Upaya Operasi Tangkap Tangan (OTT) yang dilakukan Komisi Pemberantasan Korupsi (KPK) terhadap Sekjen PDI Perjuangan, Hasto Kristiyanto, berujung kegagalan dramatis.
Banuaterkini.com, JAKARTA - Dalam sidang di Pengadilan Tipikor, Jumat (09/05/2025), penyidik KPK mengungkap bahwa mereka kehilangan jejak Hasto di lingkungan Perguruan Tinggi Ilmu Kepolisian (PTIK), Jakarta Selatan.
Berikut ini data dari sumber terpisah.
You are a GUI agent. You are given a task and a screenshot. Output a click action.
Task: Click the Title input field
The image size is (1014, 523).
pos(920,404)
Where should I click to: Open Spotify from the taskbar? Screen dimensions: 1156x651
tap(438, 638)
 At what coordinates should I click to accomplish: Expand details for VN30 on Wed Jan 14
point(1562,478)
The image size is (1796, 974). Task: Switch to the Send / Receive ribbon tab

Pernyataan mengejutkan itu disampaikan langsung oleh penyidik KPK, AKBP Rossa Purbo Bekti, saat bersaksi dalam persidangan kasus dugaan suap dan perintangan penyidikan yang menjerat Hasto.
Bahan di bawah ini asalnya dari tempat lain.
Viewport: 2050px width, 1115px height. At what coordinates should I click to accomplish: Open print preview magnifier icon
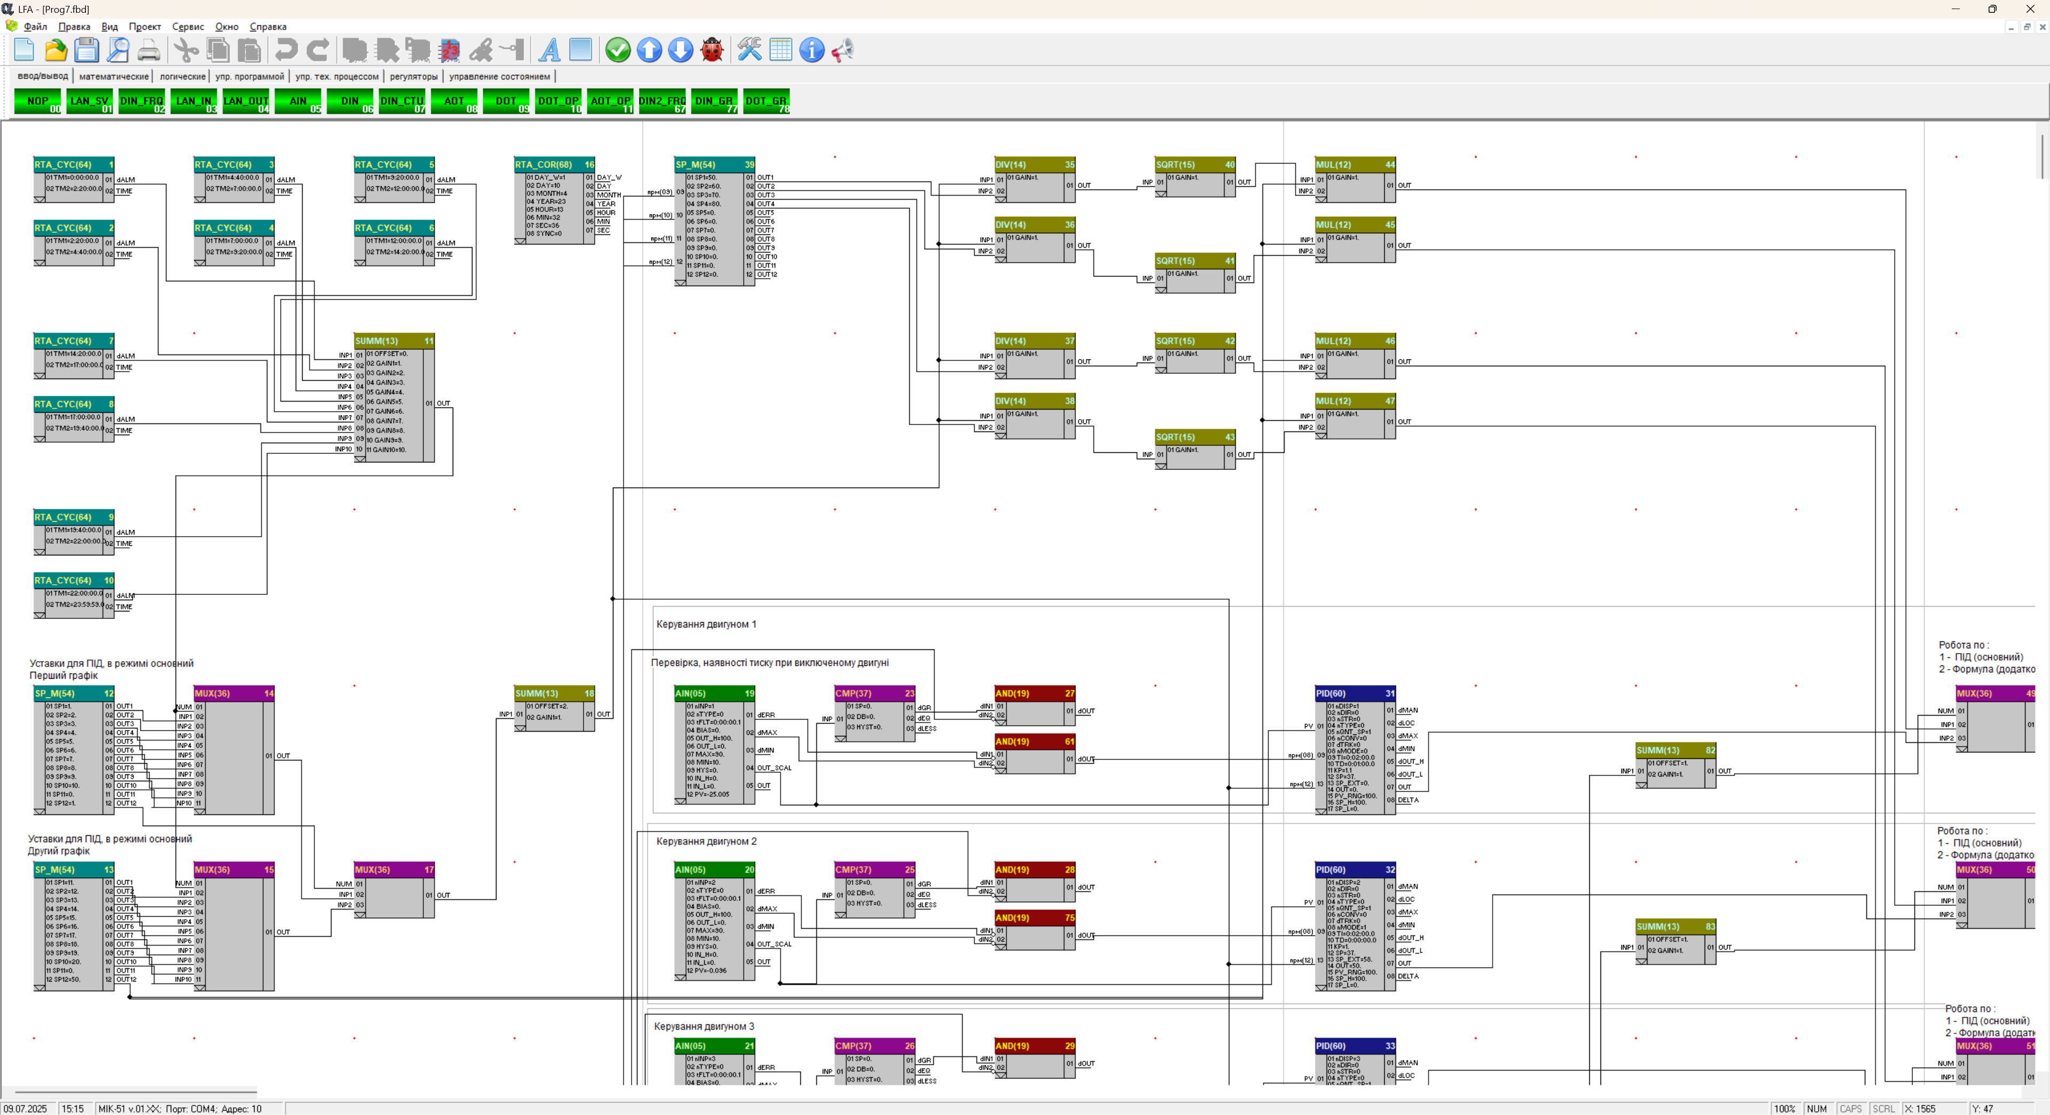[x=118, y=50]
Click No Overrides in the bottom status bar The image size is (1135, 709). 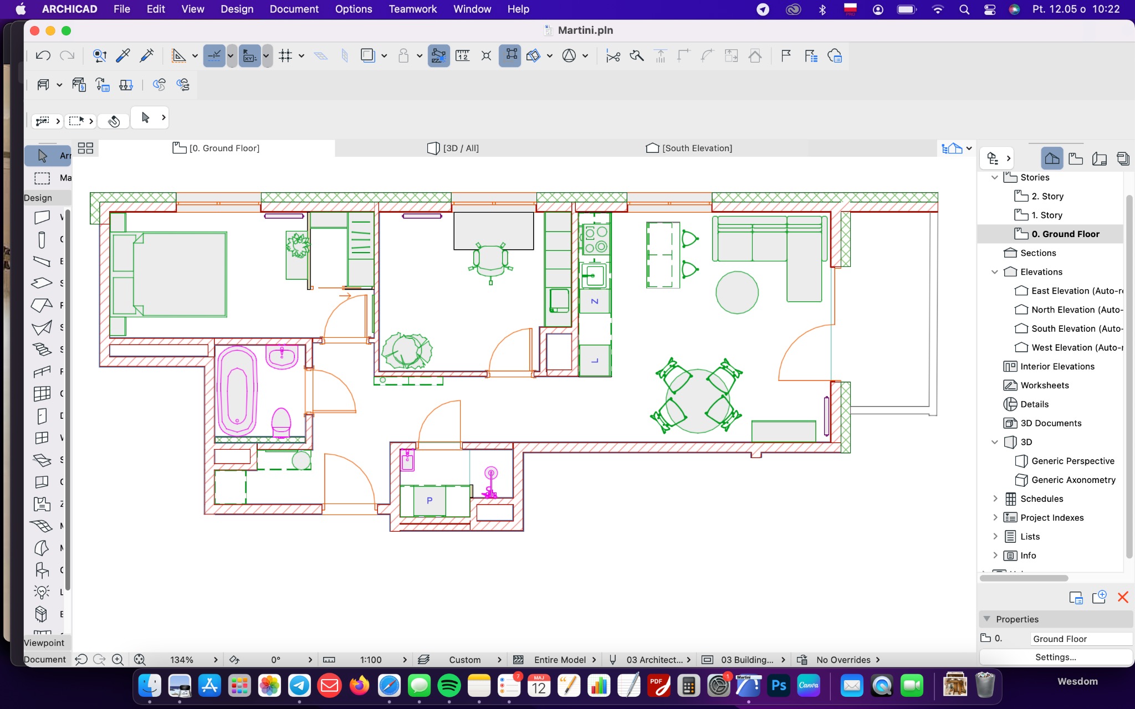[845, 659]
Menurutnya, operasi yang berlangsung pada awal Januari 2020 itu mulanya menargetkan penangkapan terhadap dua pihak, yaitu Saeful Bahri dan Donny Tri Istiqomah, dalam perkara suap terhadap Komisioner KPU Wahyu Setiawan.
“Setelah keduanya ditangkap, kami menemukan adanya aliran dana suap dan gratifikasi yang mengarah pada Hasto Kristiyanto dan Harun Masiku,” kata Rossa di hadapan majelis hakim, dikutip dari Bisnis.com.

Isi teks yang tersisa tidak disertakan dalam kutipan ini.